Socrates said that a life un-examined is not worth living. In our re(think) patient safety work which includes ‘getting beneath the surface’ we want to examine patient safety and truly understand how systematic certain mistakes are, how we repeat them again and again and how we could avoid some of them. And. We really want to understand why certain things are not implemented and others are.
We need to consider our past actions, things that were considered completely reasonable at the time and ask if they are still reasonable. Once we re(think) these old choices we can open ourselves to new choices, new opportunities. We may even stop ourselves in our tracks and take a different path.
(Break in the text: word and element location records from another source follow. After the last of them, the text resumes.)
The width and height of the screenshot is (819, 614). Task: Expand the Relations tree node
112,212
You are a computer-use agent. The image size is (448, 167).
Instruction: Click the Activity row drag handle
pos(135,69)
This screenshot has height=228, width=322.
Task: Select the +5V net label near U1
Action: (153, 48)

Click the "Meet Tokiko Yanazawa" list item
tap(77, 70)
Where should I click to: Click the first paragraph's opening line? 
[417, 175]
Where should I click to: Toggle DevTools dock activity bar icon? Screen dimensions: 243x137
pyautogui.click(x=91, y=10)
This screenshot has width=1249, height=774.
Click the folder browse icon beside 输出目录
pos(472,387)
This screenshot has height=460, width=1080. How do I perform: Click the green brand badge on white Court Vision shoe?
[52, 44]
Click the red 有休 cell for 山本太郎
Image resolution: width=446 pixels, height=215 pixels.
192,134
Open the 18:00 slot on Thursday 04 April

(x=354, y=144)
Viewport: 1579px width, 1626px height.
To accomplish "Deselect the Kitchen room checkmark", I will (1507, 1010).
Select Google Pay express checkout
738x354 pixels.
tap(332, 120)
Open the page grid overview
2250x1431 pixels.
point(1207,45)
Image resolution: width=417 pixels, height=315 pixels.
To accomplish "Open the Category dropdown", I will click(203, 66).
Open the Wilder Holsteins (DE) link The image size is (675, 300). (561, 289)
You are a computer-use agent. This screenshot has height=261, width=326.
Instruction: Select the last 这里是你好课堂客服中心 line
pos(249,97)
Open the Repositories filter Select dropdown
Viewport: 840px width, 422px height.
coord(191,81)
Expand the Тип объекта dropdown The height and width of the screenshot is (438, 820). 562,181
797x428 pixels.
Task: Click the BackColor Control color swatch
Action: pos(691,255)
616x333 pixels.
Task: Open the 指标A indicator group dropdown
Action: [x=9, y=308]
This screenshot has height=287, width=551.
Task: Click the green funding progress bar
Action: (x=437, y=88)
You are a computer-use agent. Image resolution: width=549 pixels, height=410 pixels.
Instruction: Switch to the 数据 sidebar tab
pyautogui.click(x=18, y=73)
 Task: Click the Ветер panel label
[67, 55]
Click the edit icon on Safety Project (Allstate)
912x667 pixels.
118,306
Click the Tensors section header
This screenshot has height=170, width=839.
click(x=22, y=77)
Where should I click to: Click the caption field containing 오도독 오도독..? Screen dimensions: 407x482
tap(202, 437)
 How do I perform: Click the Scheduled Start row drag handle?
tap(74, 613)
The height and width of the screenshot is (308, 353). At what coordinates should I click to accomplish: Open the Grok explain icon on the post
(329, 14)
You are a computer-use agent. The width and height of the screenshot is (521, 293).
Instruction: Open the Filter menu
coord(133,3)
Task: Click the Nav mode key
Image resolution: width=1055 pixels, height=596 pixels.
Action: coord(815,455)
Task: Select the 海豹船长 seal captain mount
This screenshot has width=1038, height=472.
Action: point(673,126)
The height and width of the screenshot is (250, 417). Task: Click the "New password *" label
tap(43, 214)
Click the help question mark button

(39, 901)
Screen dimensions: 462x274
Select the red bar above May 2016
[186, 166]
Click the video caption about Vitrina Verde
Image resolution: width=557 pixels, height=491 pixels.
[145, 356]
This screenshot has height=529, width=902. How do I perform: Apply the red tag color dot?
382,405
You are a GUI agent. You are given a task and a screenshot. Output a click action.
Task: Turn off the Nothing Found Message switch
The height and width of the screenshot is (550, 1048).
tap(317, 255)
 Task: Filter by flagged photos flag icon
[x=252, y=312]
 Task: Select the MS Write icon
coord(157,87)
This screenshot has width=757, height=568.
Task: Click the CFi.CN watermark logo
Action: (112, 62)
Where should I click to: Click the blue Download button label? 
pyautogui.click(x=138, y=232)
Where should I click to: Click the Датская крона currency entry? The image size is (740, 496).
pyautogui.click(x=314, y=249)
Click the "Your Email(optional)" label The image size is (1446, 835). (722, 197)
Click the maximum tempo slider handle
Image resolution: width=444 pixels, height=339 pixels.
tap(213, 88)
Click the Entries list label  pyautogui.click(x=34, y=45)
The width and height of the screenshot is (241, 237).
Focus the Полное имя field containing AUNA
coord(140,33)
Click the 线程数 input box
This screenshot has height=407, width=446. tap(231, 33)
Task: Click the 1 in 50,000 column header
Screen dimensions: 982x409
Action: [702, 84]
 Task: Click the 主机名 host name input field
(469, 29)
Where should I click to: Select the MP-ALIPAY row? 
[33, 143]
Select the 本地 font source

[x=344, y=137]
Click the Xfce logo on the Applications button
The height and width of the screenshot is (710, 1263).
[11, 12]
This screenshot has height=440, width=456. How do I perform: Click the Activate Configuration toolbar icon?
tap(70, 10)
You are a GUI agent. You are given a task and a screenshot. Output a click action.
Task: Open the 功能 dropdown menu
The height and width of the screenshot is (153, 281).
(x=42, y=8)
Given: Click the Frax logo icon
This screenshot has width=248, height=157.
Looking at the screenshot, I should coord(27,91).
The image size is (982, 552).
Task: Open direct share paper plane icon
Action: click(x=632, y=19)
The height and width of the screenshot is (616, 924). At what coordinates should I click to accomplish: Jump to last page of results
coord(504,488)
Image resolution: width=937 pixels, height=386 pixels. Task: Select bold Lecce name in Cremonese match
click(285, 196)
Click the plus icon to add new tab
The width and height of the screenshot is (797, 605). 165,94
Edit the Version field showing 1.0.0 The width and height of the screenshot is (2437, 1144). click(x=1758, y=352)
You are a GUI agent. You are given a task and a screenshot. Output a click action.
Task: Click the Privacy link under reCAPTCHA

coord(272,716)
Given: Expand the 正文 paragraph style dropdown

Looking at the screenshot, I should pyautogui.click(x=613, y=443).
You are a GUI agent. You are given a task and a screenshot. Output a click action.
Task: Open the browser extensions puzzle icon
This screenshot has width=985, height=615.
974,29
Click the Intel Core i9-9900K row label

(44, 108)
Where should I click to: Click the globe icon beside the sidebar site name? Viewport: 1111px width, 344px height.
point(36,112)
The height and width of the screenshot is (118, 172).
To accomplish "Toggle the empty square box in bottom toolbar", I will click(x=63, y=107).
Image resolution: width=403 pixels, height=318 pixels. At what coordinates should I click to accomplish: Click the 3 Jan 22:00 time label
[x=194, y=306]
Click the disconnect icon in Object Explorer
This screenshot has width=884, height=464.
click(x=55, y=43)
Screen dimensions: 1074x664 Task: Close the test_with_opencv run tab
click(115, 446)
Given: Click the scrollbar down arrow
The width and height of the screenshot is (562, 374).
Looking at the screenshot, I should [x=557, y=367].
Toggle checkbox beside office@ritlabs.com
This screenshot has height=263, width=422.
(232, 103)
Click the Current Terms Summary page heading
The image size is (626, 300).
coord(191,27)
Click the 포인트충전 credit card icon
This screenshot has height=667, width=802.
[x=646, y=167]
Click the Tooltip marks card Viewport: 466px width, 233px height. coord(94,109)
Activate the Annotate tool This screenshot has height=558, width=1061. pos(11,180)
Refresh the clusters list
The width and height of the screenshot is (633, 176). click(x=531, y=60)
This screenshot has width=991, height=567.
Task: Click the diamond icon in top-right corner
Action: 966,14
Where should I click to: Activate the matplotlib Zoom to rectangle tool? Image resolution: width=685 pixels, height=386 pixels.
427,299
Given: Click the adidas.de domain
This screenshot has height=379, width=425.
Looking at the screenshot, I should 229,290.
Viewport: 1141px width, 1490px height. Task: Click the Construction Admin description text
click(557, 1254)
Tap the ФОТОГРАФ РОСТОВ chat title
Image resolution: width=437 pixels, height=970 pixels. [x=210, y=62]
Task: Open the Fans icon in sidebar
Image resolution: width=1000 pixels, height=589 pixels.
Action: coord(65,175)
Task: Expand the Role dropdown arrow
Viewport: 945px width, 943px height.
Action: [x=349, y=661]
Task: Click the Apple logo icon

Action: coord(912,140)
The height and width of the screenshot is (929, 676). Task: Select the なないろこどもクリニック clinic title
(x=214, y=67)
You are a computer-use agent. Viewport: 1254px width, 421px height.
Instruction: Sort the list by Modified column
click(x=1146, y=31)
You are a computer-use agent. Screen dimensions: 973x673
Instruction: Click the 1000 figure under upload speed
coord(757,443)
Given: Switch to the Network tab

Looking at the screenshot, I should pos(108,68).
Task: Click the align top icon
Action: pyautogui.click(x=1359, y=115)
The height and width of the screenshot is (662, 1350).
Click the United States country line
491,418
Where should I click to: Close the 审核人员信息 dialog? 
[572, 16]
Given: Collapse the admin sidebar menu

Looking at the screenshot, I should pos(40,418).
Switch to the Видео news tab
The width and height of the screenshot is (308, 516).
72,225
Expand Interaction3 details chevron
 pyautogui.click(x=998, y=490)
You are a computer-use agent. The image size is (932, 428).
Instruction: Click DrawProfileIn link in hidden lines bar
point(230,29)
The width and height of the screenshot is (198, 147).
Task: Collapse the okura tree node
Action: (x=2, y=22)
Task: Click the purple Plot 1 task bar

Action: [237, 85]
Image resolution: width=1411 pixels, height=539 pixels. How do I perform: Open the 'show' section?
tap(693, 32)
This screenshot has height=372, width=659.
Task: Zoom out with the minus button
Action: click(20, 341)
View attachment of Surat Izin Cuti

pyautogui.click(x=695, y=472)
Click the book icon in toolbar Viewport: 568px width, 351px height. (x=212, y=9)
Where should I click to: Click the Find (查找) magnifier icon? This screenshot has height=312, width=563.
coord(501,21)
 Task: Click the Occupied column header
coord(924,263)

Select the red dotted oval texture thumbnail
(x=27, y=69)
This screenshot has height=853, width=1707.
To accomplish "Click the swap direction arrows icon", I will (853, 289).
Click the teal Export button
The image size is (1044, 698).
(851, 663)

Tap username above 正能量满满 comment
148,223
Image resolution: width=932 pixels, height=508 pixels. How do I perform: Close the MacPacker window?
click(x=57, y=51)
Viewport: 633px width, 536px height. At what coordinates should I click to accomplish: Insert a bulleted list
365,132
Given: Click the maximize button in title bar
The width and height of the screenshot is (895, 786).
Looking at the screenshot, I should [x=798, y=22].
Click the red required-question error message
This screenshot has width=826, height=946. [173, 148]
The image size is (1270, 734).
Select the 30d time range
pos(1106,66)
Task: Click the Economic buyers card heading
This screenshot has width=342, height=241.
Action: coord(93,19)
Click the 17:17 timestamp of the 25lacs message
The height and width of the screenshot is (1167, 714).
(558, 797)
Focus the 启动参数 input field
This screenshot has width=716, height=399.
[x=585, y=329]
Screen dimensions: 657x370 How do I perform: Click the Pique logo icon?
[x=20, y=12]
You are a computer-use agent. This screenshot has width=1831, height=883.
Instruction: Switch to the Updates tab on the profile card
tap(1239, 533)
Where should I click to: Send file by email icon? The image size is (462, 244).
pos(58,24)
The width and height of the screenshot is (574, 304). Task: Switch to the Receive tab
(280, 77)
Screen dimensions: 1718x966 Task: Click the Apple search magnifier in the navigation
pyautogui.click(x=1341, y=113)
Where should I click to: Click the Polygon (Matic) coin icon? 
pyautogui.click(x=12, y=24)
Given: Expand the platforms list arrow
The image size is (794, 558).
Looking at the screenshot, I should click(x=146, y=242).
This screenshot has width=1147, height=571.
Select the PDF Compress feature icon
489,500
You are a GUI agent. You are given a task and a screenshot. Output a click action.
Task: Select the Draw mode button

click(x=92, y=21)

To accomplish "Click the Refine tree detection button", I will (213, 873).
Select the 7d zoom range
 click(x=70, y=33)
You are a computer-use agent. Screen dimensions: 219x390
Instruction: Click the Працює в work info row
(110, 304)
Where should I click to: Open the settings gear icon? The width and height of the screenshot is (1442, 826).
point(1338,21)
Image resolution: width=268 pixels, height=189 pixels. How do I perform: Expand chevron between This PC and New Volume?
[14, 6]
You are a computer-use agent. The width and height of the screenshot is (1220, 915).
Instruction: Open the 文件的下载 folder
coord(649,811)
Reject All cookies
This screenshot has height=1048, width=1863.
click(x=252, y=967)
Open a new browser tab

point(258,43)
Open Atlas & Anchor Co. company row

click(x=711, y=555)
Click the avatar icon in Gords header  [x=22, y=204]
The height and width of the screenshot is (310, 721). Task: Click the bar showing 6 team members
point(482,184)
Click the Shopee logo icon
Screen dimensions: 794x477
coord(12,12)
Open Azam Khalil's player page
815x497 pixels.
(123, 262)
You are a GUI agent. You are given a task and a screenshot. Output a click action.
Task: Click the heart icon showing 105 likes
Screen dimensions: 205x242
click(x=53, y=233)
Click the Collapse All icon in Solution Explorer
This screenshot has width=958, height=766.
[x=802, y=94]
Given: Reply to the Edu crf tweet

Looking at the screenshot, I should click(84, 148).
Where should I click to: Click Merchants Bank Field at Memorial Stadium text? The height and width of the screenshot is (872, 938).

For example over the last fifteen years I have witnessed numerous presentations on hand hygiene. Evidence which clearly shows that low hand washing compliance has a strong causal link with transmission of infection. Evidence is some change but I have never seen one that says we have cracked it; say 100% compliance which had been sustained for over 5 years. Imagine that. If you have seen this, then please point them in my direction. Sadly time and time again I witness the eager trying to tackle this problem with similar successful or not quite successful compliance rates.
Lewis Carroll’s ‘Alice’s Adventures ..’ and ‘Through the looking glass’ have some wonderful quotes that could easily apply to our patient safety challenges.
‘She generally gave herself very good advice (though she very seldom followed it)’
‘She who saves a single soul saves the universe’
‘When she thought it over afterwards it occurred to her that she ought to have wondered at this but it all seemed quite natural at the time’
‘It’s a poor sort of memory that only works backwards’
‘Finding meaning, like losing meaning, involves pleasure as well as pain’
Like Alice we need to get curious- we need to seek to understand more about why things have not worked as well as we had hoped. We may even start to look though a different lens. That of when things go well rather than when they go wrong. If we know what it looks like when patient safety thrives then we could see if can replicate that.
As Maya Angelou says ‘I think a hero is any person really intent on making this a better place for all people’.